IV

La mayoría de las clases se dictaban en las iglesias de la ciudad, aunque algunos de los maestros tenían que hallar lugar apropiado en otras partes, en posadas y hasta en casas particulares. Según las instrucciones que había recibido, Walter llegó a La Enseña del Guaco Irritado, alta casa de piedra y argamasa situada en la parroquia del Este. El piso bajo consistía en una amplia estancia, que, al entrar el muchacho, estaba llena a más no poder. Los estudiantes estaban sentados en el esterado suelo con las rodillas levantadas para hacer lugar para tinta, pluma y pergamino. No había rastros de fuego en el hogar, y, después de hallar un lugar en última fila, Walter se envolvió las piernas en la capa para no sentir frío.

Tuvo tiempo para observar que los estudiantes estaban casi sin excepción, pobremente vestidos. Por cierto que no había una sola capucha bordeada de piel. A su alrededor no había más que cabezas de cabello corto y rostros serios. Nadie hacia el menor caso de él.

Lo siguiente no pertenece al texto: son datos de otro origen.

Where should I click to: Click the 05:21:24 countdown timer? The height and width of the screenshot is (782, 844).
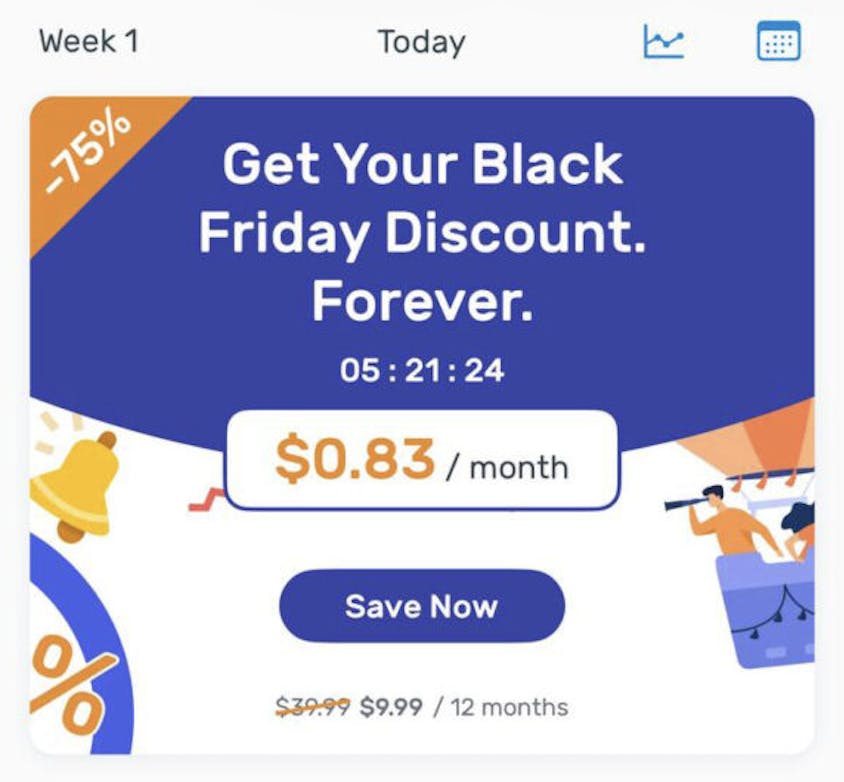(x=422, y=371)
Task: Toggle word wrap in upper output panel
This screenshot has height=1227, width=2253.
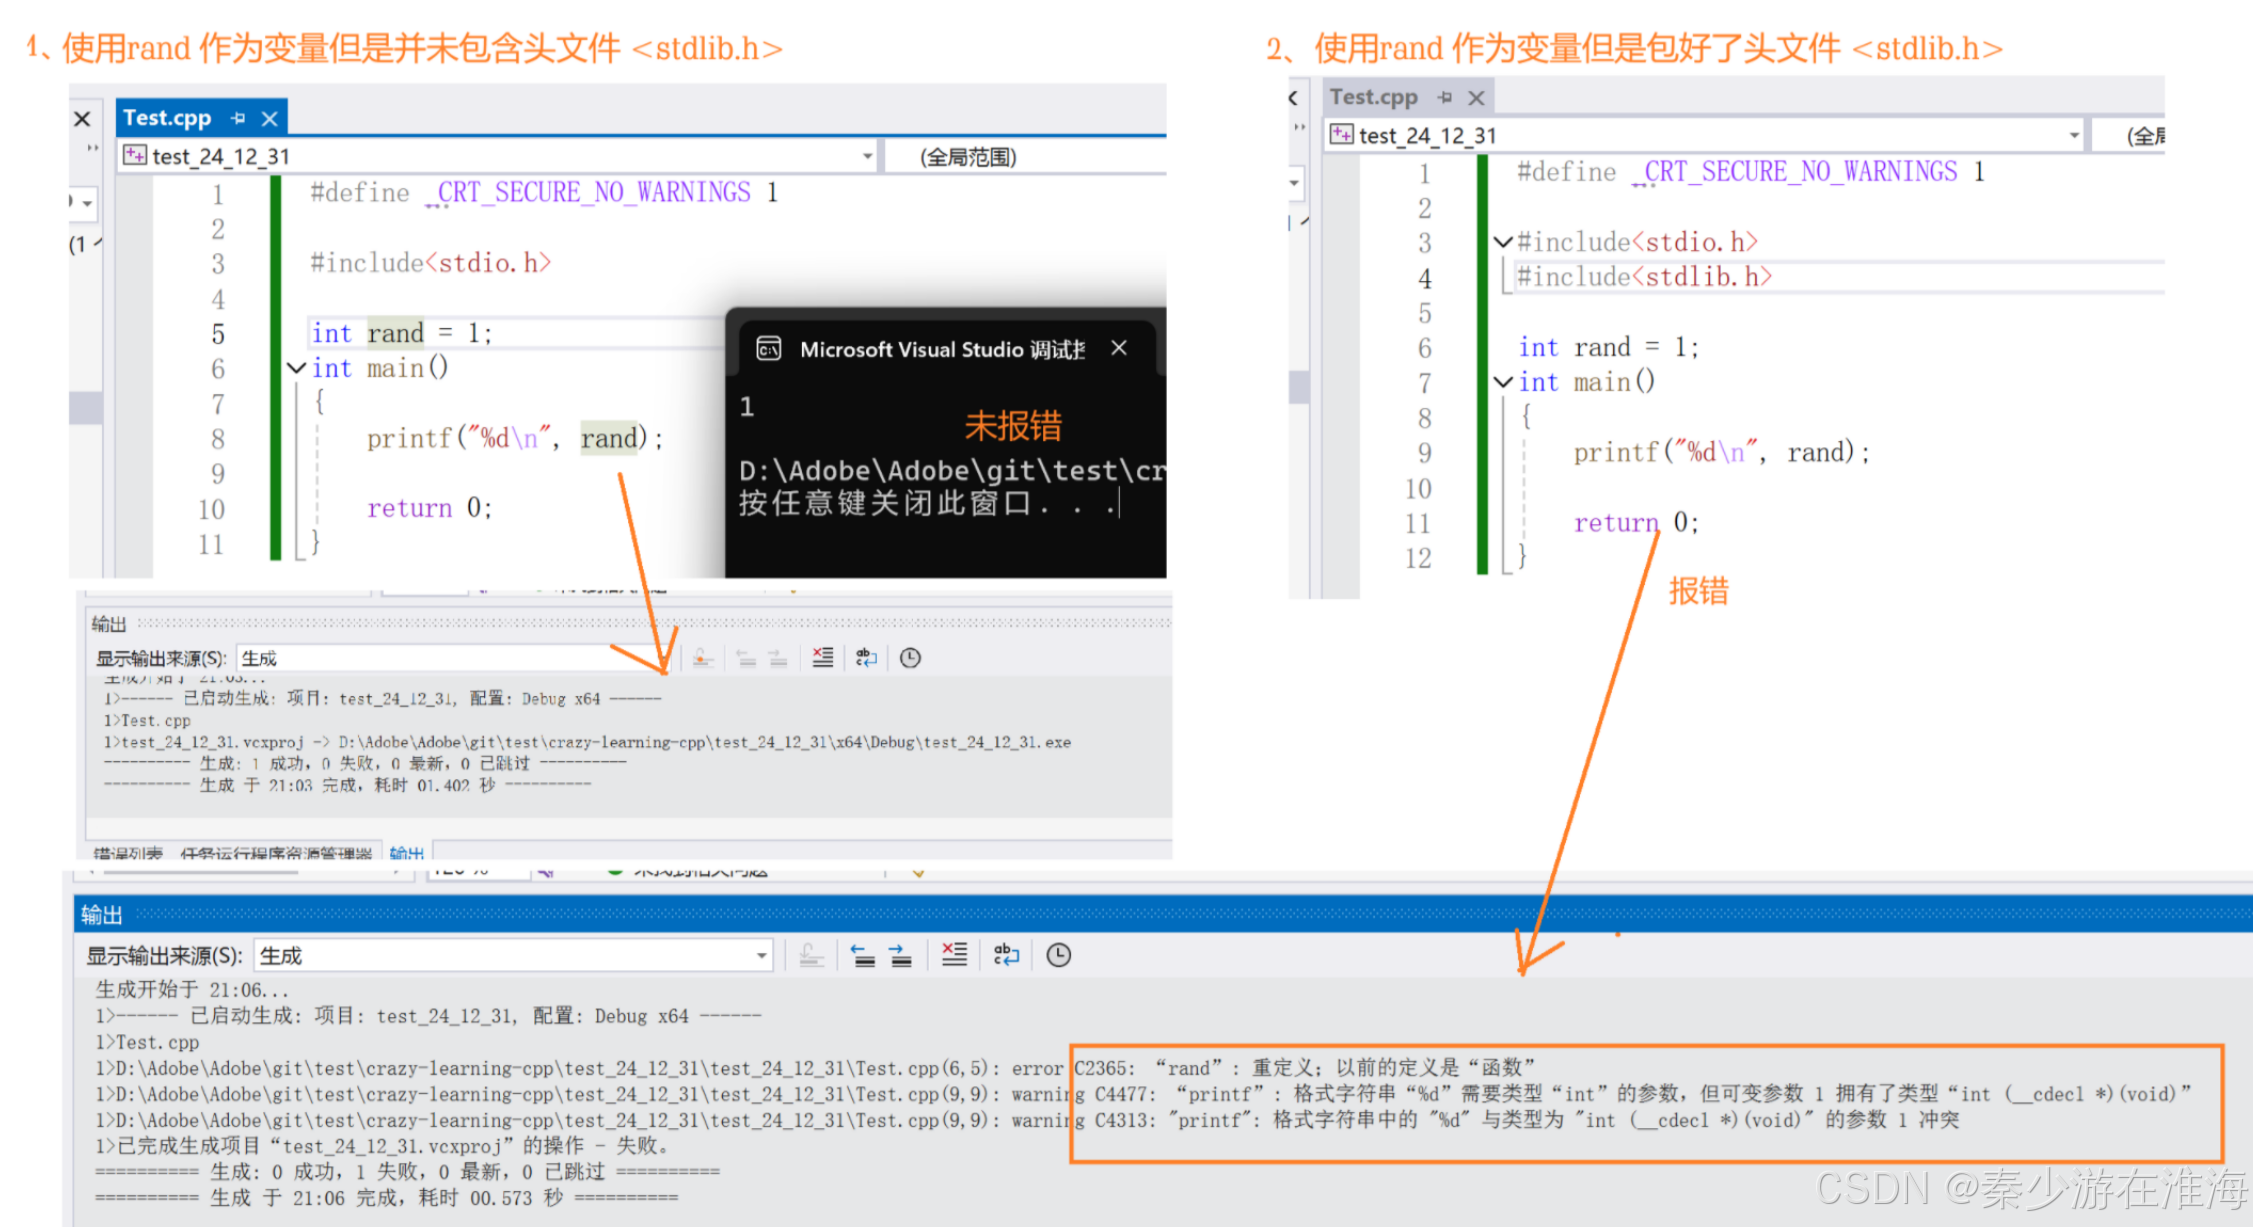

Debido al lugar que ocupaba, no pudo ver mucho a Roger Bacon cuando este último entró en la habitación; en realidad no vio más que una tonsurada cabeza por sobre una cogulla castaña. Tuvo conciencia, sin embargo, de una creciente excitación colectiva. Los estudiantes, a su alrededor, se habían erguido instantáneamente como perros en traílla o caballos suspendidos para el volteo. Lo único que oyó fue el crujir de pajas y juncos y las suaves pisadas de los descalzos pies del maestro; sin embargo, para él fue como si se hubiera levantado una grita cuyos ecos llenaran aún la estancia.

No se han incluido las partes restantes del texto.